As he spoke, he eased his javelin onto his knees and slowly, casually, allowed his left hand to drift behind his back to where his hand-axe waited. It was ungrateful of him, he knew, but he had come to the decision to rob this little company. They could keep their smelly pots but he intended to leave the camp with that cauldron. If they did not attempt to stop him, they did not need to die.

‘I have a weapon,’ said Regna of Mag Fea. The fat man held up a short boning knife that, although sharp, would have done little more than cause a gash in a real fight. ‘And both Futh and Ruth have their stout staves.’

Sárán bit his tongue. These men were fools. Simple-minded idiots whose bones would inevitably litter the floor of the Great Wild’s forests.

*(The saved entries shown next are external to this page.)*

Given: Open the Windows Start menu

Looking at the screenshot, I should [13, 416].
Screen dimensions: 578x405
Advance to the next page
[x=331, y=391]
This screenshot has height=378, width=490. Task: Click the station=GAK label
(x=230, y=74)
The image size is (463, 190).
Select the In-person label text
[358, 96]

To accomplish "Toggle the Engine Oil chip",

‘You would not frighten a sandfly with such a knife. Staves are useful up close but they are no match for a sword or a battle axe. And they offer no defence against spear or javelin. You would require real weapons, Rogein.’ He tapped his own javelin to emphasise his point. ‘Something to strike fear into those who would attack you.’

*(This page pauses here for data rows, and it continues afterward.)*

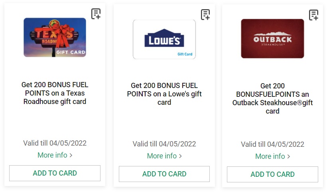The width and height of the screenshot is (327, 192).
Task: Click Valid till date under Lowe's offer
Action: pyautogui.click(x=164, y=144)
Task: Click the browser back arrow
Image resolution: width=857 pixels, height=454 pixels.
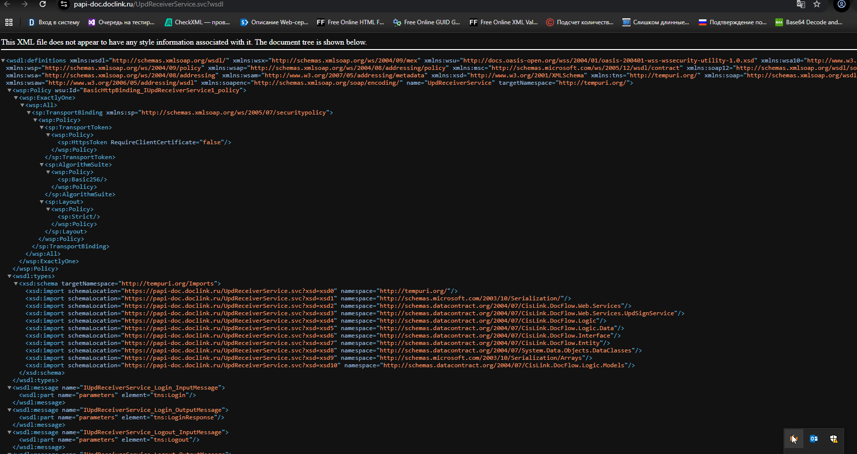Action: click(x=7, y=4)
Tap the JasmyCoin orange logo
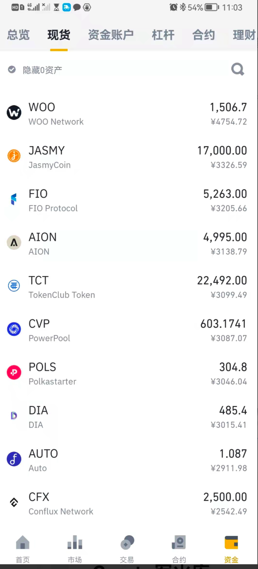 (x=14, y=156)
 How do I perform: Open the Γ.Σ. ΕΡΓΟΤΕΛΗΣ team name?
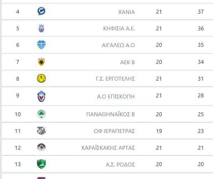pos(116,79)
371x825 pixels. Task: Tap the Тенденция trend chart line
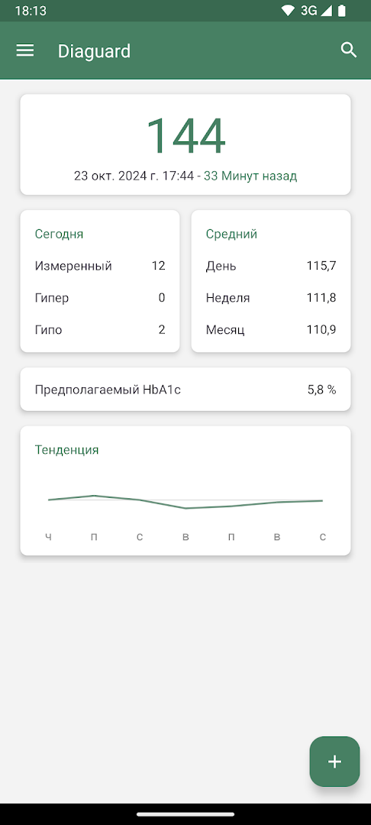[186, 502]
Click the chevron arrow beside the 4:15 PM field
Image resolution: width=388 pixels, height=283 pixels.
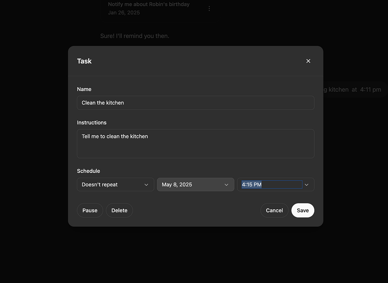pyautogui.click(x=307, y=185)
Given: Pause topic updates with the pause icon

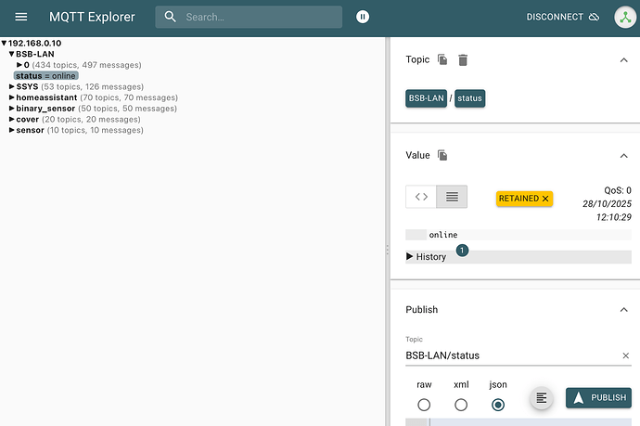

Rogein looked at him in surprise. ‘Why would anyone attack us? Apart from our gifts – which we keep concealed – we have nothing of value, nothing that anyone would want.’

Sárán glanced guiltily at the cauldron from the corner of his eye.

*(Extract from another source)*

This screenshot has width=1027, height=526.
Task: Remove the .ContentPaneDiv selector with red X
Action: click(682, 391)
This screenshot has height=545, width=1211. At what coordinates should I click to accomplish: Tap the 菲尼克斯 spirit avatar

‘You should fear travellers in the night,’ the big warrior said. ‘Death comes easily in the Great Wild.’

‘We are six,’ insisted Rogein. ‘How can you claim to advise us when you are but a single man?’

‘Because I am a warrior from Seiscenn Uarbhaoil. My blades are stained with the blood of many enemies. I am not one to be waylaid or interfered with. I am strong. I kill easily, without passion. You cannot compare us.’

There was a dull thump.

Sárán looked down to find that the wooden bowl had slipped from his fingers, hitting the rocky ground. He started to laugh and was about to make a joke of it but when he attempted to speak only a barely audible croak came out of his mouth.

Surprised, he raised his fingers to touch his lips and tried again. Once again, there was no sound but a croak.

Rogein was looking at him with mild curiosity. ‘What is it, Sárán ua Baoiscne? Is the stew not to your liking?’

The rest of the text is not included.